Régime des catastrophes naturelles : la SCOR dénonce « le quasi monopole de fait  » de la Caisse Centrale de Réassurance

Le réassureur SCOR conteste « le quasi monopole de fait » dont bénéficie la Caisse centrale de réassurance (CCR) pour la réassurance des catastrophes naturelles en France. SCOR n’a finalelment pas obtenu gain de cause devant le Conseil constitutionnel. En effet, l’institution de la rue Montpensier a déclaré « conformes à la Constitution » les dispositions de l’article L.431-9 du Code des assurances dont le cinquième réassureur mondial demandait la censure.

Après avoir d’abord saisi le tribunal administratif de Paris, SCOR avait formulé en juillet une question prioritaire de constitutionnalité (QPC) au motif qu’il y avait, selon lui, atteinte au principe d’égalité et à la liberté d’entreprendre. « Eu égard à la nature particulière des risques assurés et à l’absence de tout plafond de garantie de la couverture dont bénéficient les assurés, en choisissant d’accorder la garantie de l’État à la seule Caisse centrale de réassurance, tenue de réassurer tous les assureurs qui le demandent dès lors qu’ils remplissent les conditions légales et réglementaires, le législateur n’a méconnu ni le principe d’égalité ni la liberté d’entreprendre », argumente le Conseil constitutionnel dans sa décision.

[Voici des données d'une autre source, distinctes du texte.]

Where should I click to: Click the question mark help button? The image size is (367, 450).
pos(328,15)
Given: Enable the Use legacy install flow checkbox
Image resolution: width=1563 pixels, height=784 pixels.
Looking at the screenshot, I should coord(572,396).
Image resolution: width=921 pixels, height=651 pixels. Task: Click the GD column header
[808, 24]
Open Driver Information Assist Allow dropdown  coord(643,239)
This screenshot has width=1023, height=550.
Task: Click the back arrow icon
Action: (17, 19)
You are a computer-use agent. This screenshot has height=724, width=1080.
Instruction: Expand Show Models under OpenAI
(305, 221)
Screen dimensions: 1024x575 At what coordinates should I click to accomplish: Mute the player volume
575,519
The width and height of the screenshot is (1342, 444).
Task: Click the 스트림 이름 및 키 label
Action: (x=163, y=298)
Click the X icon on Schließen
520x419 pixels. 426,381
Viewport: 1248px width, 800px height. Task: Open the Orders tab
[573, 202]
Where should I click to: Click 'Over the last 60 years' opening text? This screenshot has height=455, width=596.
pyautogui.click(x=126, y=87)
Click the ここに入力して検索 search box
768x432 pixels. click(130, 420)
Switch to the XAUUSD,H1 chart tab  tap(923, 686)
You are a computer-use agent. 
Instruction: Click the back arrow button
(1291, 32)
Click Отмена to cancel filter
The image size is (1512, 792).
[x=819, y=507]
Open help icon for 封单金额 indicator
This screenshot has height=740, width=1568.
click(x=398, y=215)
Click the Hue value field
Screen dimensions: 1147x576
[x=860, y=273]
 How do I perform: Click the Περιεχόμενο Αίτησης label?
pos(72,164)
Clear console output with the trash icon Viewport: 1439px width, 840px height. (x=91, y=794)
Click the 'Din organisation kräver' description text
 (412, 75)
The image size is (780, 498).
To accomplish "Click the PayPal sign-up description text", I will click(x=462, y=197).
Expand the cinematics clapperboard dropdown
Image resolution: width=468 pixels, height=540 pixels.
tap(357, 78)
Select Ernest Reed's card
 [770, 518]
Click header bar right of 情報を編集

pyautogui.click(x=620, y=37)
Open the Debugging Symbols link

Dans un communiqué, le ministre de l’Economie, Pierre Moscovici, s’est félicité que « le régime d’indemnisation des victimes de catastrophes naturelles institué en 1982 et qui a démontré son efficacité dans la mobilisation de la solidarité nationale pour la protection de tous les citoyens face au risque de catastrophe naturelle, se trouve ainsi conforté ». « C’est une décision très importante qui conforte la base du régime des catastrophes naturelles et le rôle de CCR dans ce régime », soulignait de son côté Stéphane Pallez, PDG de CCR. Intervenu dans le dossier pour défendre le système en vigueur, le Groupement des entreprises mutuelles d’assurance (Gema) a lui aussi fait part de « son soulagement ».

SCOR n’entend cependant pas en rester là. Sitôt la décision du Conseil constitutionnel connue, le groupe dirigé par Denis Kessler a annoncé qu’il saisira rapidement les instances européennes – en l’occurrence, la Commission – et qu’il « mettra tout en œuvre pour rétablir l’égalité de concurrence en matière de réassurance des catastrophes naturelles en France ». Selon lui, « le caractère exclusif de cette garantie, conjugué au manque d’encadrement de son champ, confère à la CCR un quasi-monopole de fait et lui permet de détenir plus de 90 % de part de marché ». Il rappelle ne contester ni le régime d’assurance des catastrophes naturelles « en lui-même » ni l’existence d’une garantie de l’Etat en dernier ressort.